- [Task objective]: This exercise requires every record to be repeated exactly.
:: Material shown ::
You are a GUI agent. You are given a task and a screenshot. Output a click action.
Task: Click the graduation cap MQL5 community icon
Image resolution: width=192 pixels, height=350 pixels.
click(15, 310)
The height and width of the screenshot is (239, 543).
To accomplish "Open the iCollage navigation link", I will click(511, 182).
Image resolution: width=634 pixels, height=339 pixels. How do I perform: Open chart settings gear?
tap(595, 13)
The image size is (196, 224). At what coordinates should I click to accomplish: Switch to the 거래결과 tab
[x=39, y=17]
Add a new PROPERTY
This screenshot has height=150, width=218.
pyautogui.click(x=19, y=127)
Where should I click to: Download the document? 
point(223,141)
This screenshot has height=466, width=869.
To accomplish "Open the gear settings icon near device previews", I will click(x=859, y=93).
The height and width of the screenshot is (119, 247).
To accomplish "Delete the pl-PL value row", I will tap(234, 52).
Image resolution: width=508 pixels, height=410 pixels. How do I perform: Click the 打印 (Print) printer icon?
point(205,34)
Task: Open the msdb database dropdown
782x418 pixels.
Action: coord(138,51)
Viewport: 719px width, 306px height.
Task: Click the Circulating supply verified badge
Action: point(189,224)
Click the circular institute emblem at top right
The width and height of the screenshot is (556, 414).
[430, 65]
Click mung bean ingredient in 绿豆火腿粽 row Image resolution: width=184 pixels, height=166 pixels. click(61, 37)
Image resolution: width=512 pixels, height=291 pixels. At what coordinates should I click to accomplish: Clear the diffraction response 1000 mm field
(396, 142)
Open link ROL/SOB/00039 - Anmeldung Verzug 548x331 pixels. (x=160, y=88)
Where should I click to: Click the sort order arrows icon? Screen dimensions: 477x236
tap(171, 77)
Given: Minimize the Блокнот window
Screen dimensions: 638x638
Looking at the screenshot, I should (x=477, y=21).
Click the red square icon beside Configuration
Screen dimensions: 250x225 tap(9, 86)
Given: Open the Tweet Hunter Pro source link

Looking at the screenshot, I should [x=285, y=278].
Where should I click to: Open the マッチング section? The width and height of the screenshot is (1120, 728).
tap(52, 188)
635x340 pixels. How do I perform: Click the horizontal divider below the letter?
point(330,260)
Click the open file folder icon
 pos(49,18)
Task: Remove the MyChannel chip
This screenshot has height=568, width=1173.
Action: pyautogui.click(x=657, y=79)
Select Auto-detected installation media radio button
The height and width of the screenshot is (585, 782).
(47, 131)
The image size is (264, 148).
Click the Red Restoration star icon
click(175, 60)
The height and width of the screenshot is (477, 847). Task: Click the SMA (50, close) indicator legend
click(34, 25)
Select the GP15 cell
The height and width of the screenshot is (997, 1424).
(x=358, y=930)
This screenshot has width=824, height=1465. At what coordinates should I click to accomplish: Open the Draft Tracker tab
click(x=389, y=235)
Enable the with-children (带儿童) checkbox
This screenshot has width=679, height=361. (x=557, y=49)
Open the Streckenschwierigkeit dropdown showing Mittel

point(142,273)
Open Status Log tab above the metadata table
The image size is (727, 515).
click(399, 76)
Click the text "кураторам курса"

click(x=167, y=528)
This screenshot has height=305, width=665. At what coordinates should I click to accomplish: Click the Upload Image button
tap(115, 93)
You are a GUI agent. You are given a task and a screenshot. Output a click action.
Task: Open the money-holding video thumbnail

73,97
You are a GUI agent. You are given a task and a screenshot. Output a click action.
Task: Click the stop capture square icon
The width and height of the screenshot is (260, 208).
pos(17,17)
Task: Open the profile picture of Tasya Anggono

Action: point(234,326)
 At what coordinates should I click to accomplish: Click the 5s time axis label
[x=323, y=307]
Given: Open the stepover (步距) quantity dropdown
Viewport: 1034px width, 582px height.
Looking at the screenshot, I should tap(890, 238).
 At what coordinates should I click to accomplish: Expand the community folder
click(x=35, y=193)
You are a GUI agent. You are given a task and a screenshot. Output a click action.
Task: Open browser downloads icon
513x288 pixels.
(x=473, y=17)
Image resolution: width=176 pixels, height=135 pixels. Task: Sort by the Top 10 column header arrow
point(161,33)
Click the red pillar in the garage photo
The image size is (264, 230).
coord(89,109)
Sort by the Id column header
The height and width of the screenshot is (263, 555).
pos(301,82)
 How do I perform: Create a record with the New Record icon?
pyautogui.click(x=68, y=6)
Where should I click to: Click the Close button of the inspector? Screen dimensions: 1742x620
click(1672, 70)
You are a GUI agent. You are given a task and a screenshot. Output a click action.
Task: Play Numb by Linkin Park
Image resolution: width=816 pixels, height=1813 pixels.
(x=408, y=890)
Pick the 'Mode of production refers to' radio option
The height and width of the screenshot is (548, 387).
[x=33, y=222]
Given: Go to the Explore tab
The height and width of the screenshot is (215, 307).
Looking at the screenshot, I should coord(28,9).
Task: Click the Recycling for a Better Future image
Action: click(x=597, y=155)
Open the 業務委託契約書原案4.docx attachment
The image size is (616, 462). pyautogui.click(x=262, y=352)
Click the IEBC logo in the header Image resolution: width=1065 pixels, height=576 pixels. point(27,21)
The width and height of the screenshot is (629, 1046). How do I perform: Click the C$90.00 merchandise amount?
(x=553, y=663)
:::
- [Solved exercise]:
You are a GUI agent. You are given a task and a screenshot. Output a click action.
Task: Click the graduation cap MQL5 community icon
Image resolution: width=192 pixels, height=350 pixels.
click(15, 310)
The height and width of the screenshot is (239, 543).
To accomplish "Open the iCollage navigation link", I will click(511, 182).
Image resolution: width=634 pixels, height=339 pixels. How do I perform: Open chart settings gear?
tap(595, 13)
The image size is (196, 224). At what coordinates should I click to accomplish: Switch to the 거래결과 tab
[x=39, y=17]
Add a new PROPERTY
This screenshot has height=150, width=218.
pyautogui.click(x=19, y=127)
Where should I click to: Download the document? 
point(223,141)
This screenshot has height=466, width=869.
To accomplish "Open the gear settings icon near device previews", I will click(x=859, y=93).
The height and width of the screenshot is (119, 247).
To accomplish "Delete the pl-PL value row", I will tap(234, 52).
Image resolution: width=508 pixels, height=410 pixels. How do I perform: Click the 打印 (Print) printer icon?
point(205,34)
Task: Open the msdb database dropdown
782x418 pixels.
Action: coord(138,51)
Viewport: 719px width, 306px height.
Task: Click the Circulating supply verified badge
Action: point(189,224)
Click the circular institute emblem at top right
The width and height of the screenshot is (556, 414).
[430, 65]
Click mung bean ingredient in 绿豆火腿粽 row Image resolution: width=184 pixels, height=166 pixels. click(61, 37)
Image resolution: width=512 pixels, height=291 pixels. At what coordinates should I click to accomplish: Clear the diffraction response 1000 mm field
(396, 142)
Open link ROL/SOB/00039 - Anmeldung Verzug 548x331 pixels. (x=160, y=88)
Where should I click to: Click the sort order arrows icon? Screen dimensions: 477x236
tap(171, 77)
Given: Minimize the Блокнот window
Screen dimensions: 638x638
Looking at the screenshot, I should (x=477, y=21).
Click the red square icon beside Configuration
Screen dimensions: 250x225 tap(9, 86)
Given: Open the Tweet Hunter Pro source link

Looking at the screenshot, I should [x=285, y=278].
Where should I click to: Open the マッチング section? The width and height of the screenshot is (1120, 728).
tap(52, 188)
635x340 pixels. How do I perform: Click the horizontal divider below the letter?
point(330,260)
Click the open file folder icon
 pos(49,18)
Task: Remove the MyChannel chip
This screenshot has height=568, width=1173.
Action: pyautogui.click(x=657, y=79)
Select Auto-detected installation media radio button
The height and width of the screenshot is (585, 782).
(47, 131)
The image size is (264, 148).
Click the Red Restoration star icon
click(175, 60)
The height and width of the screenshot is (477, 847). Task: Click the SMA (50, close) indicator legend
click(34, 25)
Select the GP15 cell
The height and width of the screenshot is (997, 1424).
(x=358, y=930)
This screenshot has width=824, height=1465. At what coordinates should I click to accomplish: Open the Draft Tracker tab
click(x=389, y=235)
Enable the with-children (带儿童) checkbox
This screenshot has width=679, height=361. (x=557, y=49)
Open the Streckenschwierigkeit dropdown showing Mittel

point(142,273)
Open Status Log tab above the metadata table
The image size is (727, 515).
click(399, 76)
Click the text "кураторам курса"

click(x=167, y=528)
This screenshot has height=305, width=665. At what coordinates should I click to accomplish: Click the Upload Image button
tap(115, 93)
You are a GUI agent. You are given a task and a screenshot. Output a click action.
Task: Open the money-holding video thumbnail

73,97
You are a GUI agent. You are given a task and a screenshot. Output a click action.
Task: Click the stop capture square icon
The width and height of the screenshot is (260, 208).
pos(17,17)
Task: Open the profile picture of Tasya Anggono

Action: point(234,326)
 At what coordinates should I click to accomplish: Click the 5s time axis label
[x=323, y=307]
Given: Open the stepover (步距) quantity dropdown
Viewport: 1034px width, 582px height.
Looking at the screenshot, I should tap(890, 238).
 At what coordinates should I click to accomplish: Expand the community folder
click(x=35, y=193)
You are a GUI agent. You are given a task and a screenshot. Output a click action.
Task: Open browser downloads icon
513x288 pixels.
(x=473, y=17)
Image resolution: width=176 pixels, height=135 pixels. Task: Sort by the Top 10 column header arrow
point(161,33)
Click the red pillar in the garage photo
The image size is (264, 230).
coord(89,109)
Sort by the Id column header
The height and width of the screenshot is (263, 555).
pos(301,82)
 How do I perform: Create a record with the New Record icon?
pyautogui.click(x=68, y=6)
Where should I click to: Click the Close button of the inspector? Screen dimensions: 1742x620
click(1672, 70)
You are a GUI agent. You are given a task and a screenshot. Output a click action.
Task: Play Numb by Linkin Park
Image resolution: width=816 pixels, height=1813 pixels.
(x=408, y=890)
Pick the 'Mode of production refers to' radio option
The height and width of the screenshot is (548, 387).
[x=33, y=222]
Given: Go to the Explore tab
The height and width of the screenshot is (215, 307).
Looking at the screenshot, I should coord(28,9).
Task: Click the Recycling for a Better Future image
Action: click(x=597, y=155)
Open the 業務委託契約書原案4.docx attachment
The image size is (616, 462). pyautogui.click(x=262, y=352)
Click the IEBC logo in the header Image resolution: width=1065 pixels, height=576 pixels. point(27,21)
The width and height of the screenshot is (629, 1046). How do I perform: Click the C$90.00 merchandise amount?
(x=553, y=663)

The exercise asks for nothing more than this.